異常信息:
java.net.UnknownHostException: unknown host: xxx-host
at org.apache.hadoop.ipc.Client$Connection.<init>(Client.java:244)
at org.apache.hadoop.ipc.Client.getConnection(Client.java:1234)
at org.apache.hadoop.ipc.Client.call(Client.java:1075)
at org.apache.hadoop.ipc.RPC$Invoker.invoke(RPC.java:226)
at $Proxy1.getProtocolVersion(Unknown Source)
at org.apache.hadoop.ipc.RPC.getProxy(RPC.java:398)
at org.apache.hadoop.ipc.RPC.getProxy(RPC.java:384)
at org.apache.hadoop.hdfs.DFSClient.createRPCNamenode(DFSClient.java:111)
at org.apache.hadoop.hdfs.DFSClient.<init>(DFSClient.java:213)
at org.apache.hadoop.hdfs.DFSClient.<init>(DFSClient.java:180)
at org.apache.hadoop.hdfs.DistributedFileSystem.initialize(DistributedFileSystem.java:89)
at org.apache.hadoop.fs.FileSystem.createFileSystem(FileSystem.java:1514)
at org.apache.hadoop.fs.FileSystem.access$200(FileSystem.java:67)
at org.apache.hadoop.fs.FileSystem$Cache.getInternal(FileSystem.java:1548)
at org.apache.hadoop.fs.FileSystem$Cache.get(FileSystem.java:1530)
at org.apache.hadoop.fs.FileSystem.get(FileSystem.java:228)
at org.apache.hadoop.fs.Path.getFileSystem(Path.java:183)
at org.apache.hadoop.mapreduce.lib.input.SequenceFileRecordReader.initialize(SequenceFileRecordReader.java:49)
at org.apache.hadoop.mapred.MapTask$NewTrackingRecordReader.initialize(MapTask.java:450)
at org.apache.hadoop.mapred.MapTask.runNewMapper(MapTask.java:645)
at org.apache.hadoop.mapred.MapTask.run(MapTask.java:322)
at org.apache.hadoop.mapred.Child$4.run(Child.java:240)
at java.security.AccessController.doPrivileged(Native Method)

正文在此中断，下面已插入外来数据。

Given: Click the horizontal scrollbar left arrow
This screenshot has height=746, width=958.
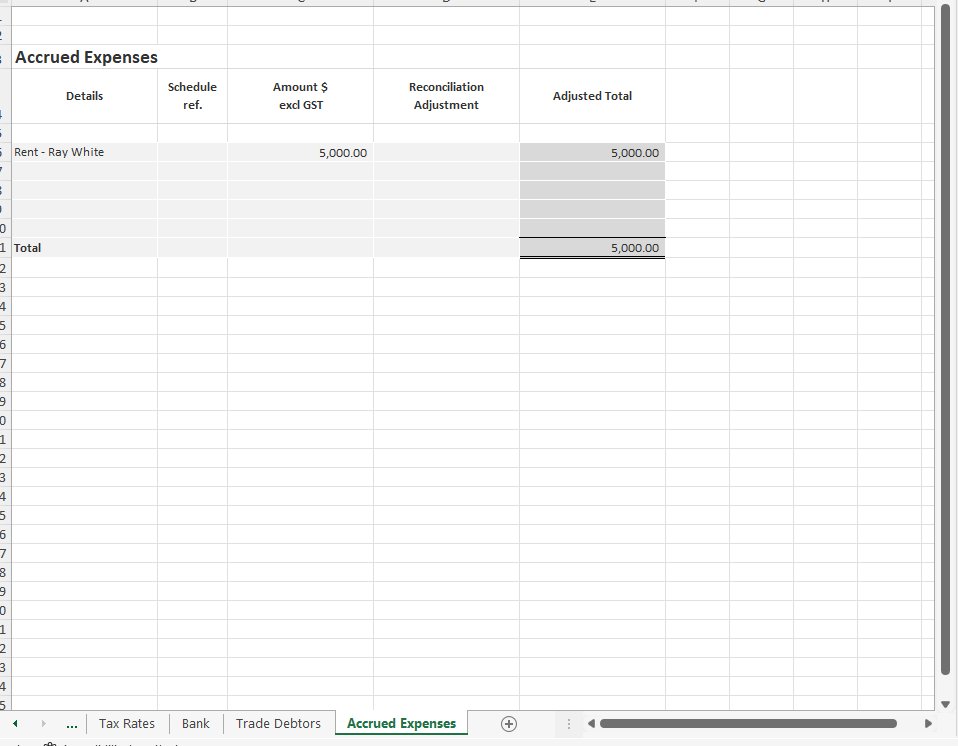Looking at the screenshot, I should [590, 723].
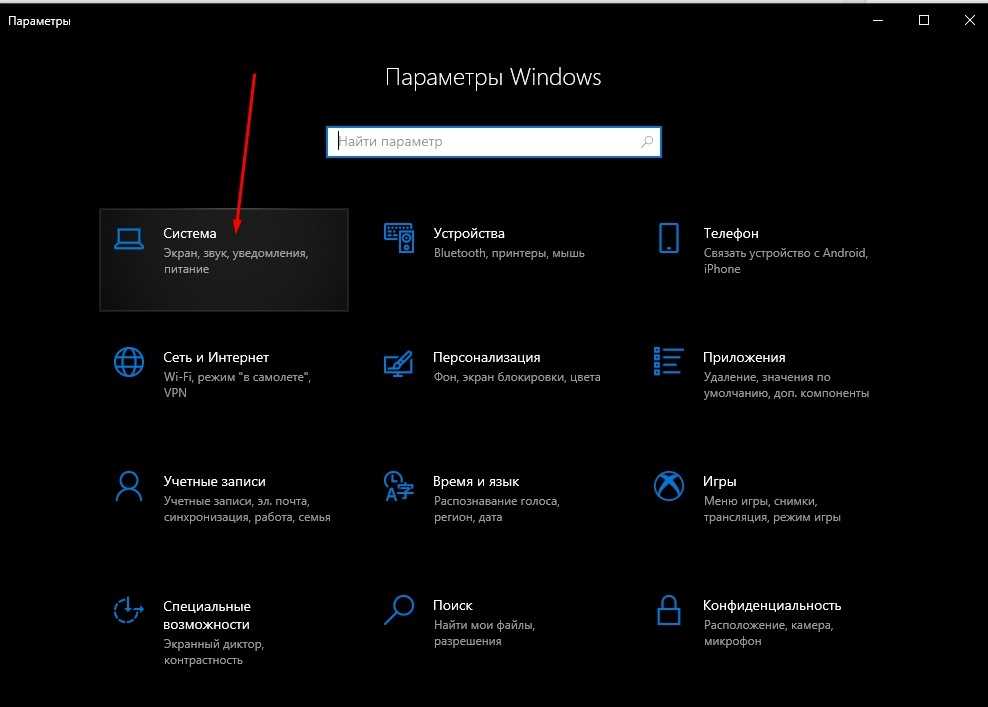Image resolution: width=988 pixels, height=707 pixels.
Task: Click the laptop icon for Система
Action: click(x=128, y=238)
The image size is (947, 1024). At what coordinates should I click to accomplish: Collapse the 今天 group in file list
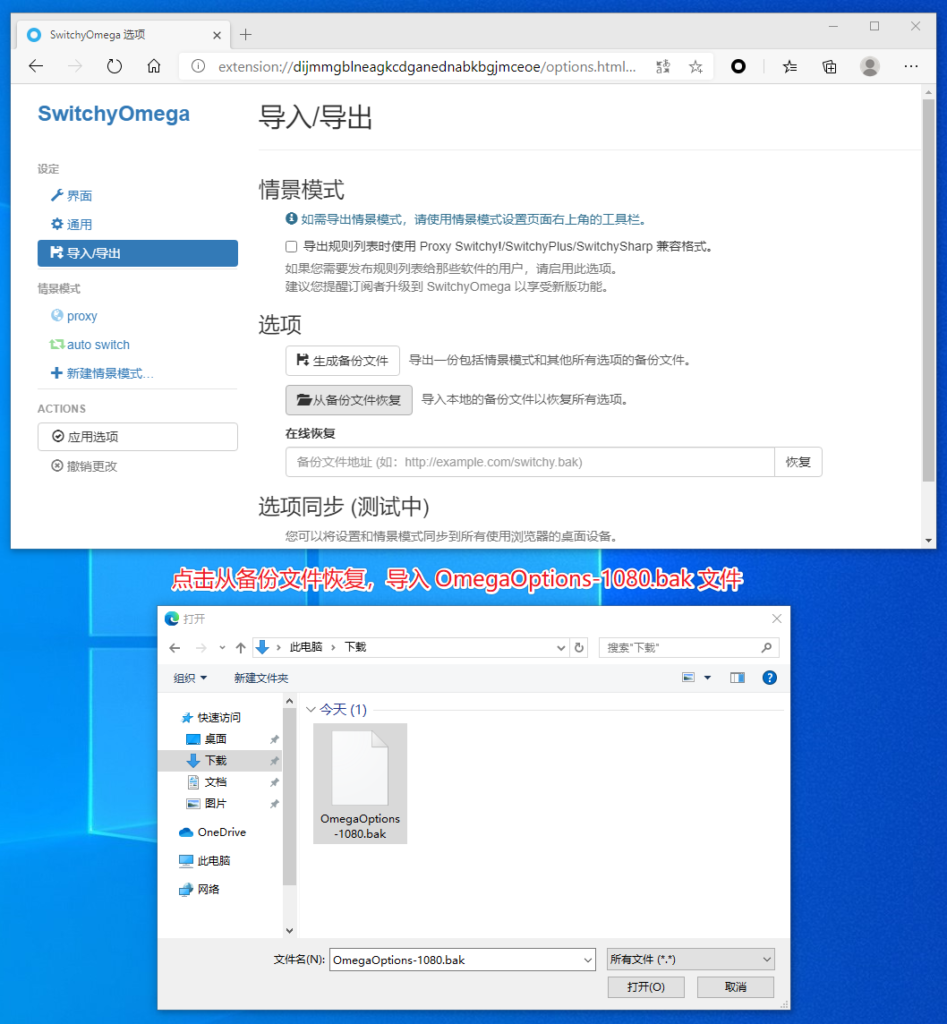(310, 710)
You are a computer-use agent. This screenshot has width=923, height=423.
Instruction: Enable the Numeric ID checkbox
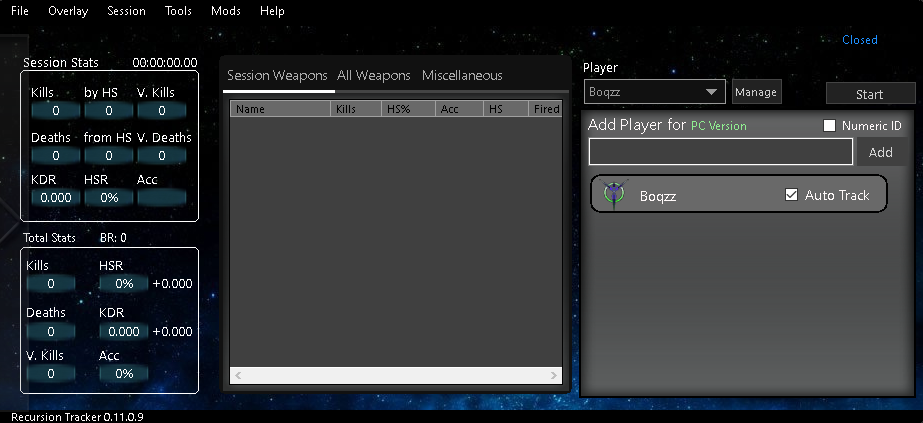(829, 126)
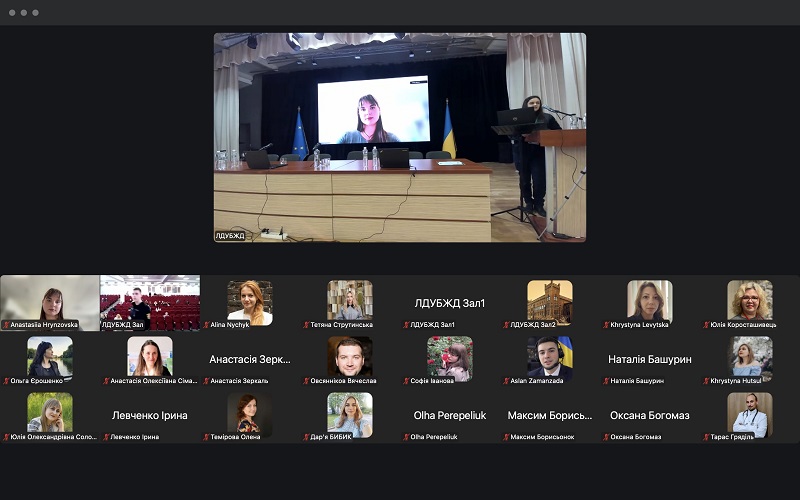
Task: Select Юлія Коростишевець participant photo
Action: coord(750,300)
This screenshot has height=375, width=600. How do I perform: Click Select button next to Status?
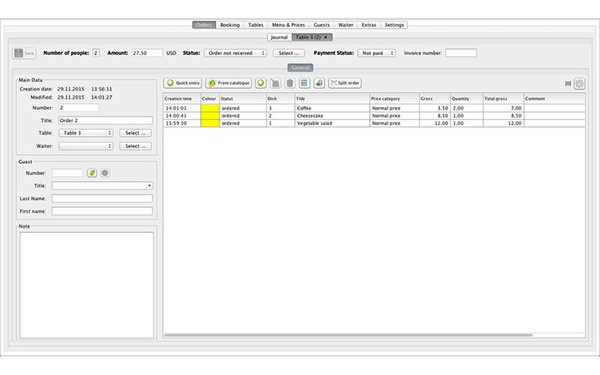click(289, 53)
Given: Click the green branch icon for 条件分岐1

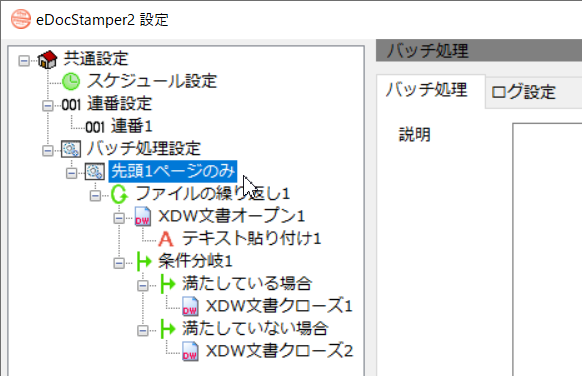Looking at the screenshot, I should 144,262.
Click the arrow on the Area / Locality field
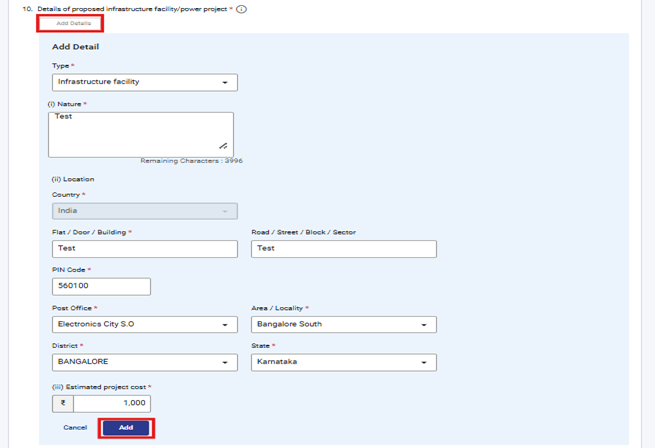 (x=424, y=325)
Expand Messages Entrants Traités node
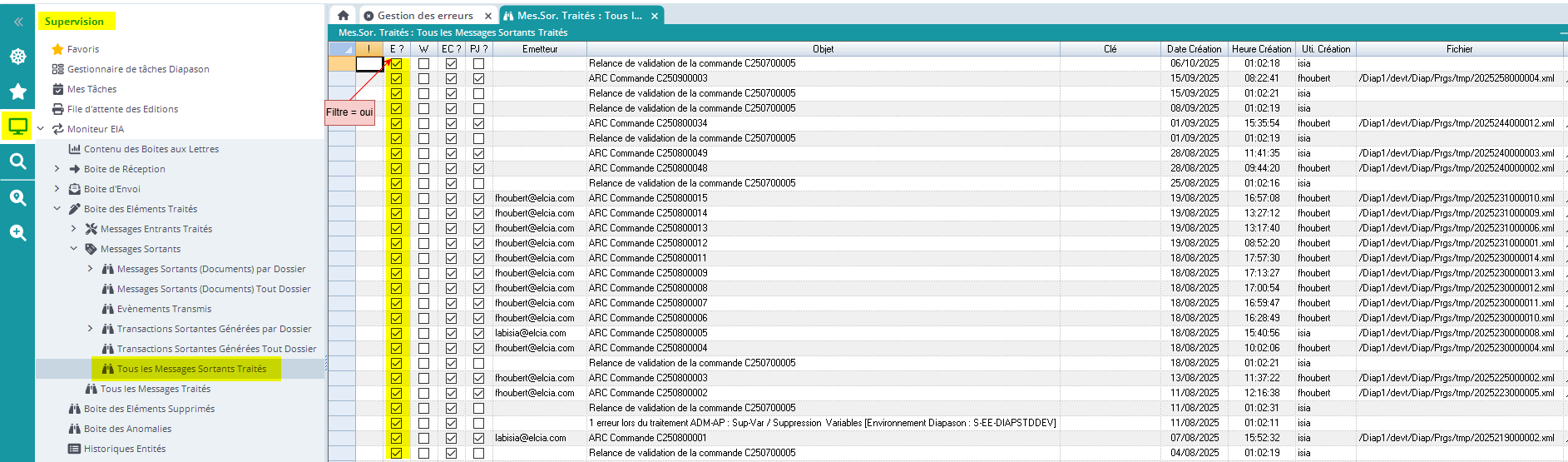Image resolution: width=1568 pixels, height=462 pixels. click(x=73, y=229)
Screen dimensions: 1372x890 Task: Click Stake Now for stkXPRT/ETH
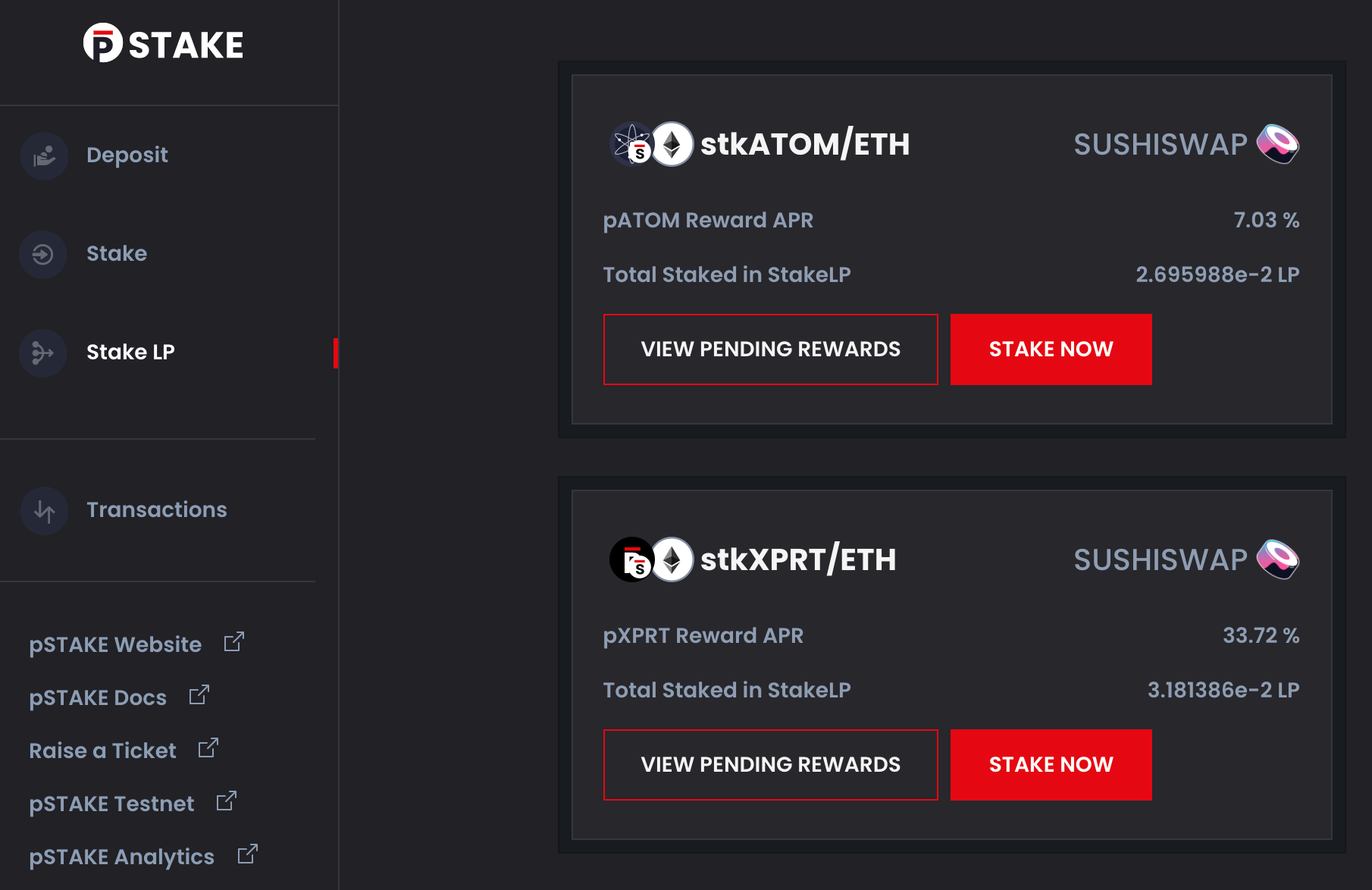tap(1051, 765)
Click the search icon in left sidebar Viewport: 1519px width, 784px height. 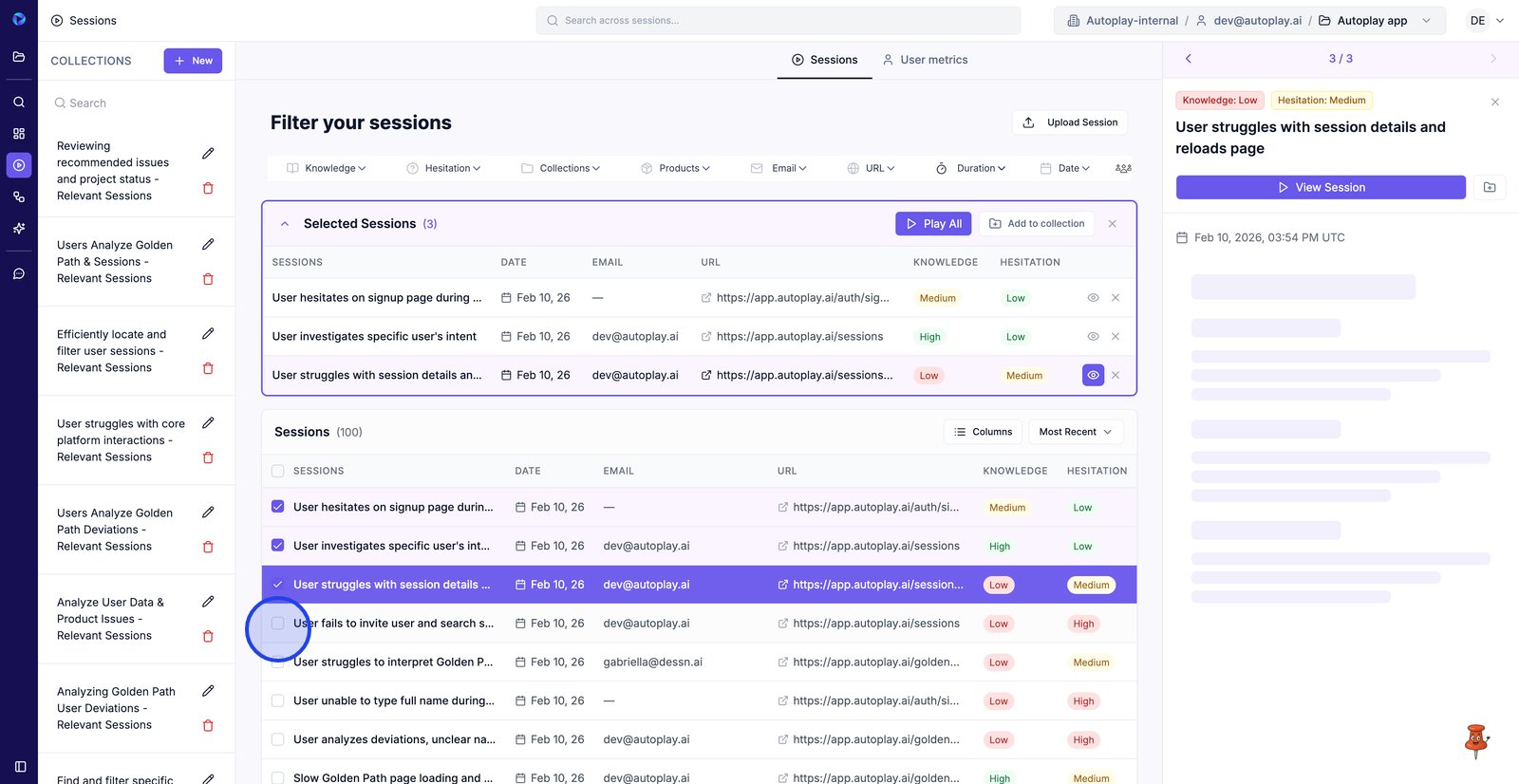(19, 102)
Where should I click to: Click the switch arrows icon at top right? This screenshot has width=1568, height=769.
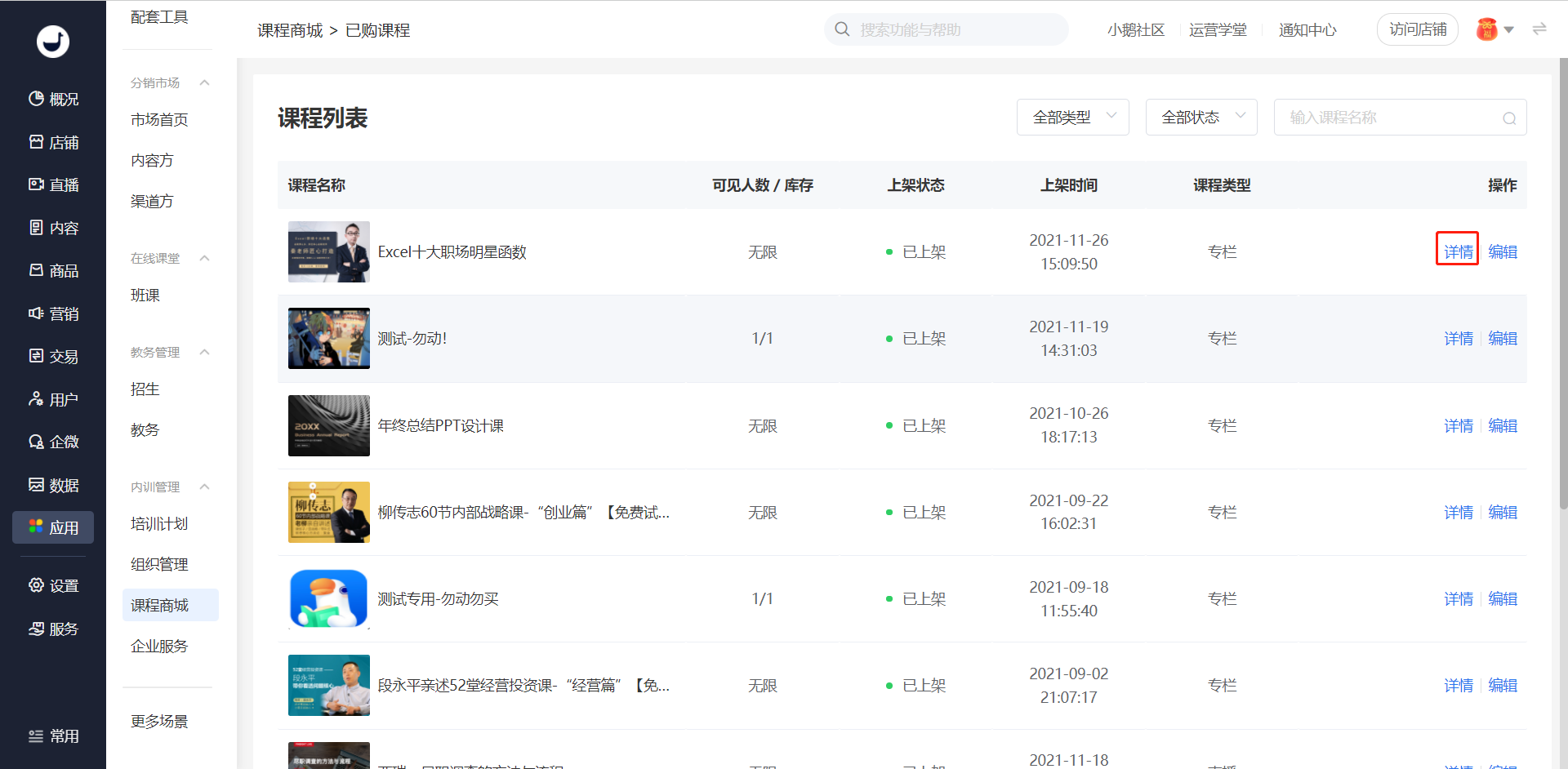[1539, 29]
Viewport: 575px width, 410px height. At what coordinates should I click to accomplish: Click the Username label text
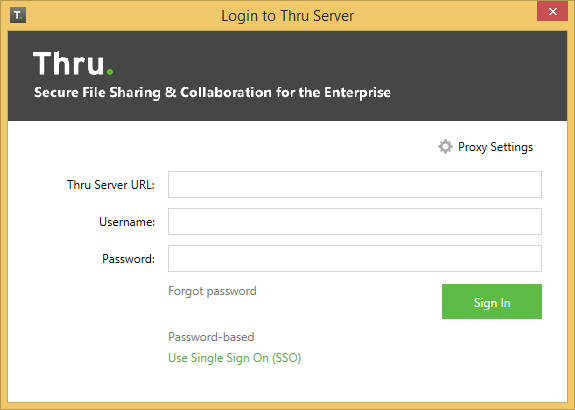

at javax.security.auth.Subject.doAs(Subject.java:415)
at org.apache.hadoop.security.UserGroupInformation.doAs(UserGroupInformation.java:1115)
at org.apache.hadoop.mapred.Child.main(Child.java:234)
症狀:
1. 在提交Job機器上ping xxx-host 正常。
2. 在提交Job機器上hadoop fs -ls hdfs://xxx-host:9000/xxx-path 正常
3. Job能正確讀取輸入數據:“INFO input.FileInputFormat: Total input paths to process : 80”
4. 然后立馬就開始報上述的異常信息。
解決方法:
這類問題集中在hosts文件上,包括集群中所有機器的hosts文件
1. 集群中有的機器沒有配置xxx-host (我的問題就是這么解決的)
2. 可能由於編碼問題,導致某個xxx-host失效